Session Title: Orbis Free Paper session

Session Date/Time: Monday 15/09/2014 | 11:45-12:45

Paper Time: 12:39

Venue: Capital Suite 14 (Level 3)

First Author: : J.Sukhija INDIA

Co Author(s): :    A. Sharma              

Abstract Details

Purpose:

To identify risk factors affecting outcome of mycotic keratitis and barriers for delayed presentation in North India.

Setting:

Tertiary care centre of North India

Methods:

One hundred twenty eight cases (eyes) of laboratory proven fungal keratitis with at least 3 months follow-up or earlier who had a definite outcome were studied. Perforated (>3 mm) corneal ulcers were excluded from the study. Demographic parameters were noted. Delay in presentation was considered if patient presented one week after onset of symptom. Clinical findings were recorded as standard colour coded corneal grid diagrams. The relationship between the epidemiological profile of the patient, the severity of corneal ulceration and the cause of delay in presentation was analyzed using logistic regression, chi-square test and multi variate analysis.

Results:

Mean age of patients was 32.82 years. Majority (32.03%) of them were agricultural workers. Trauma was the most common predisposing factor (55.5%) with maximum cases (14.84%) presenting in the month of December. The barrier for delayed presentation included lack of awareness regarding the severity of the disease (62.74%) followed by hesitancy to travel long distances (10.78%) to seek tertiary care services.
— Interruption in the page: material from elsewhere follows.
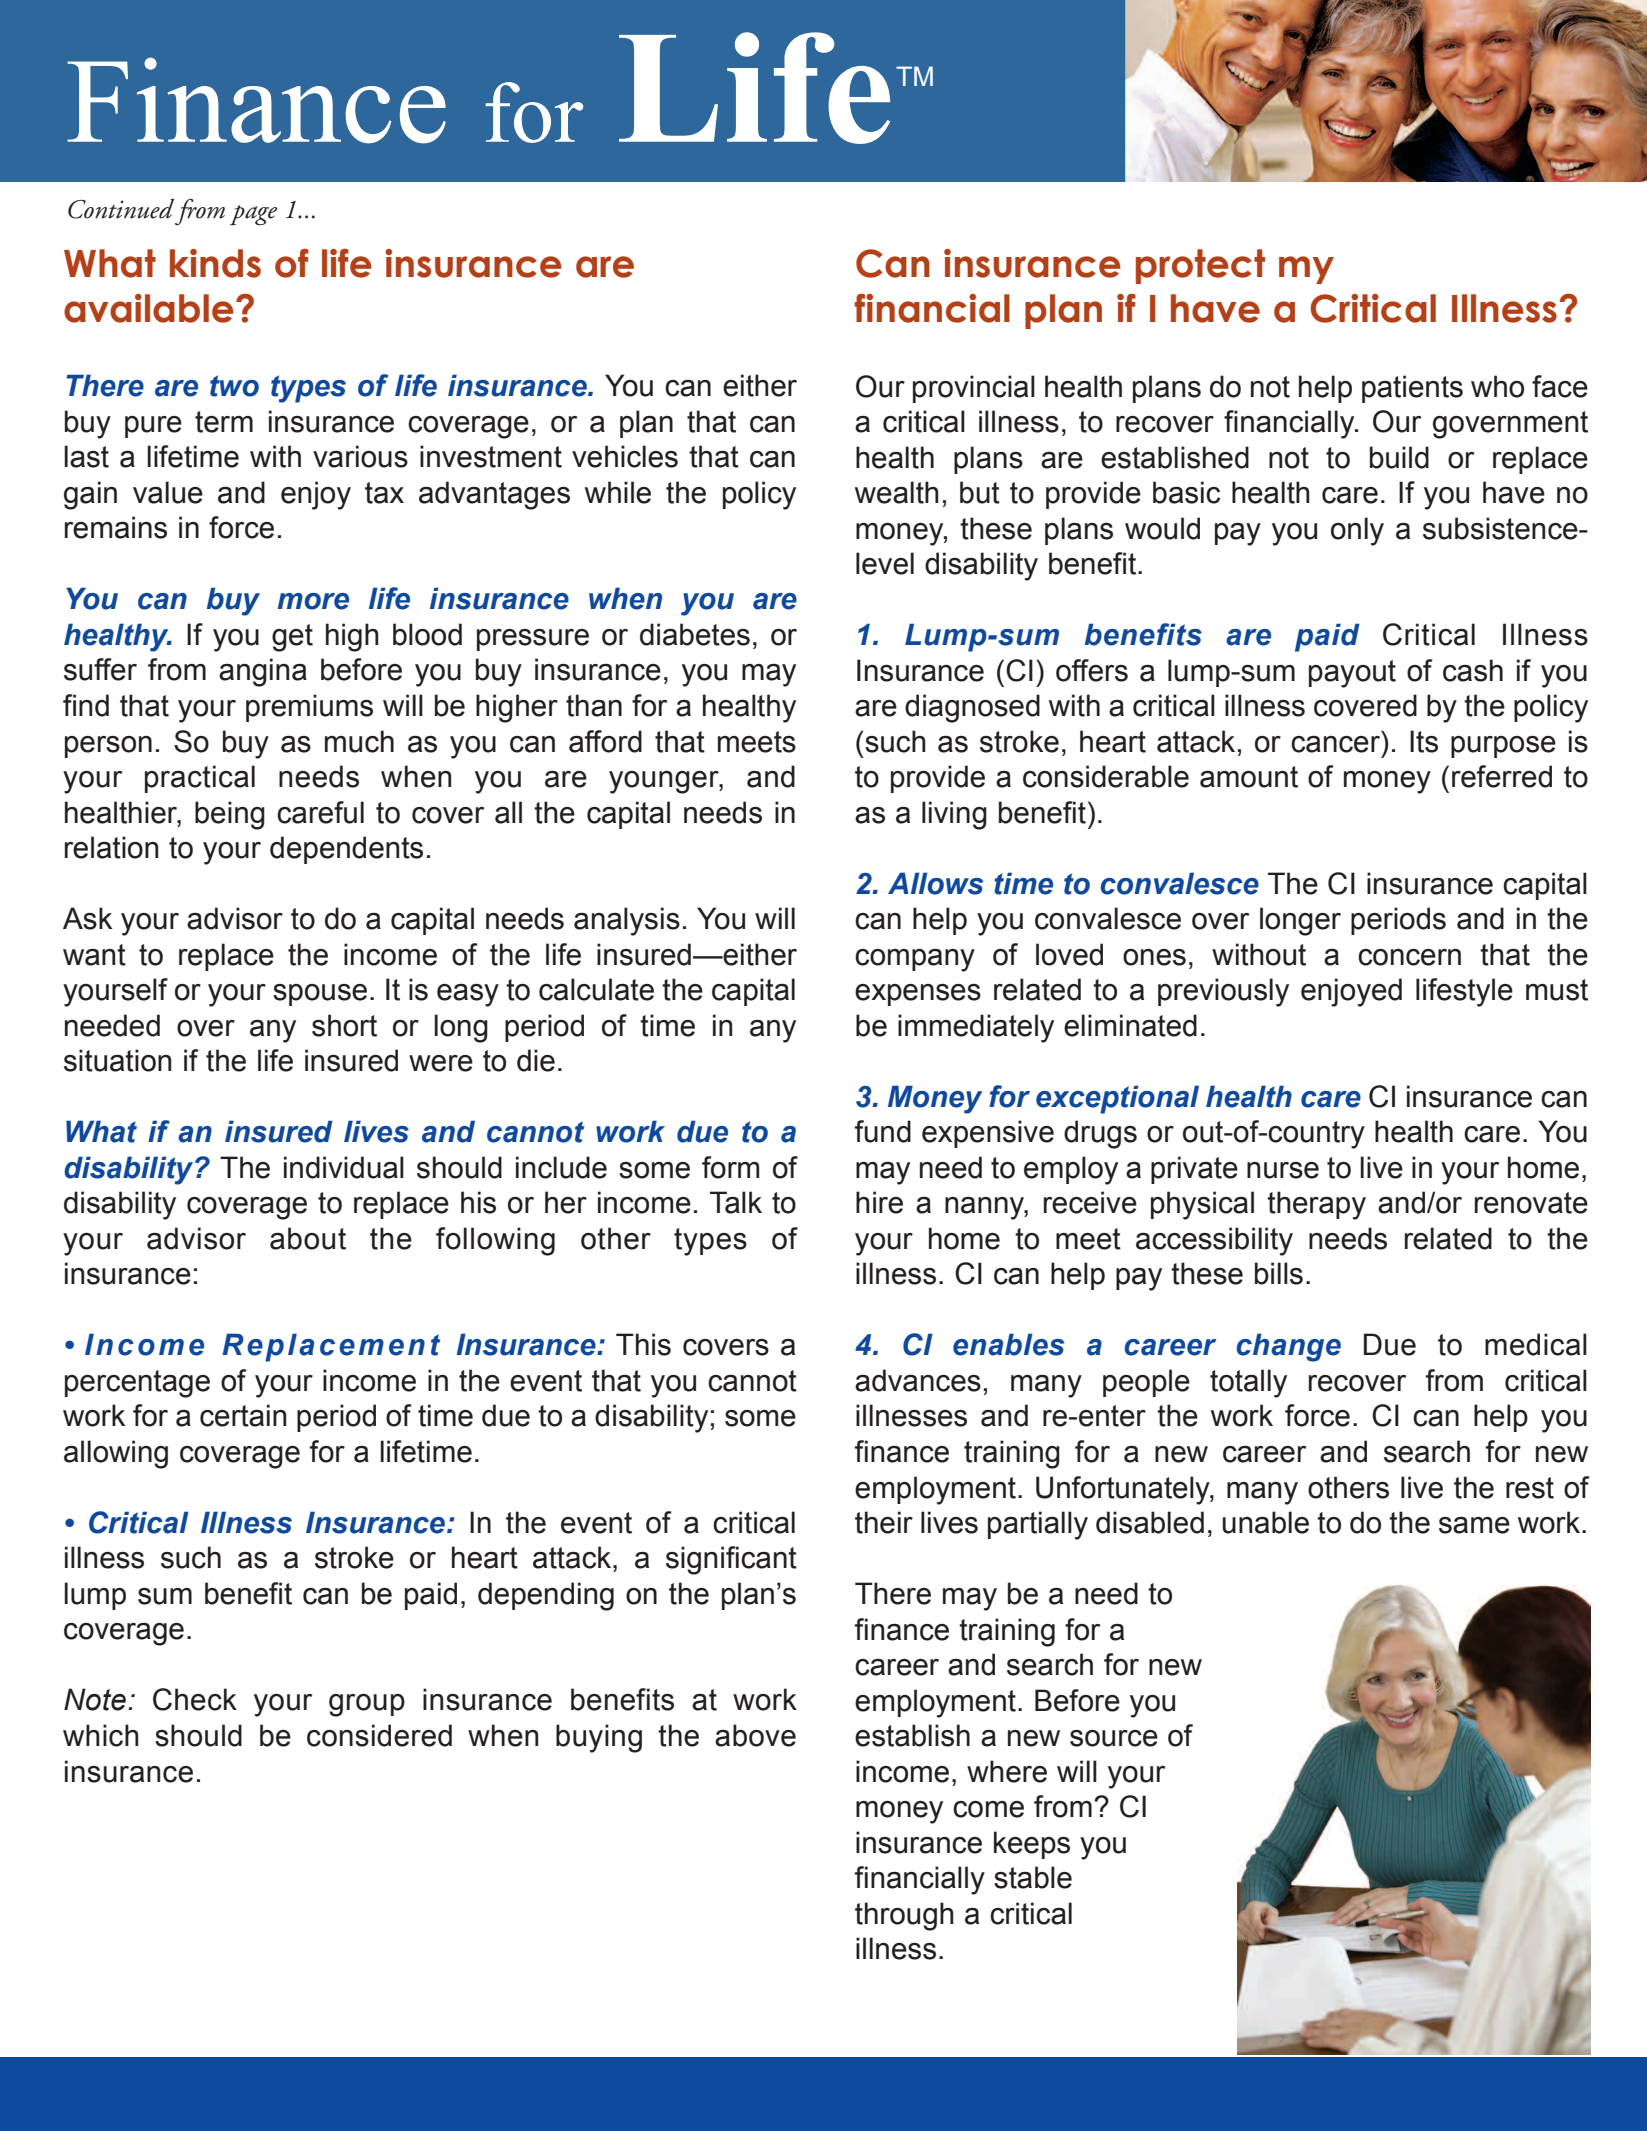  Describe the element at coordinates (1288, 1347) in the document. I see `change` at that location.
Occupation, rural setting and delay in presentation significantly affected the severity of the disease (p<. 05). Severity of the disease significantly affected the outcome (p<. 05). Medical management was successful in 92 (71.88%) patients.

Conclusions:

Delayed presentation and severe disease result in poor outcome and significant ocular morbidity .Therefore, public education to create awareness, high index of suspicion of fungal keratitis on the part of the treating physician and prompt referral if patients do not respond may reduce ocular morbidity.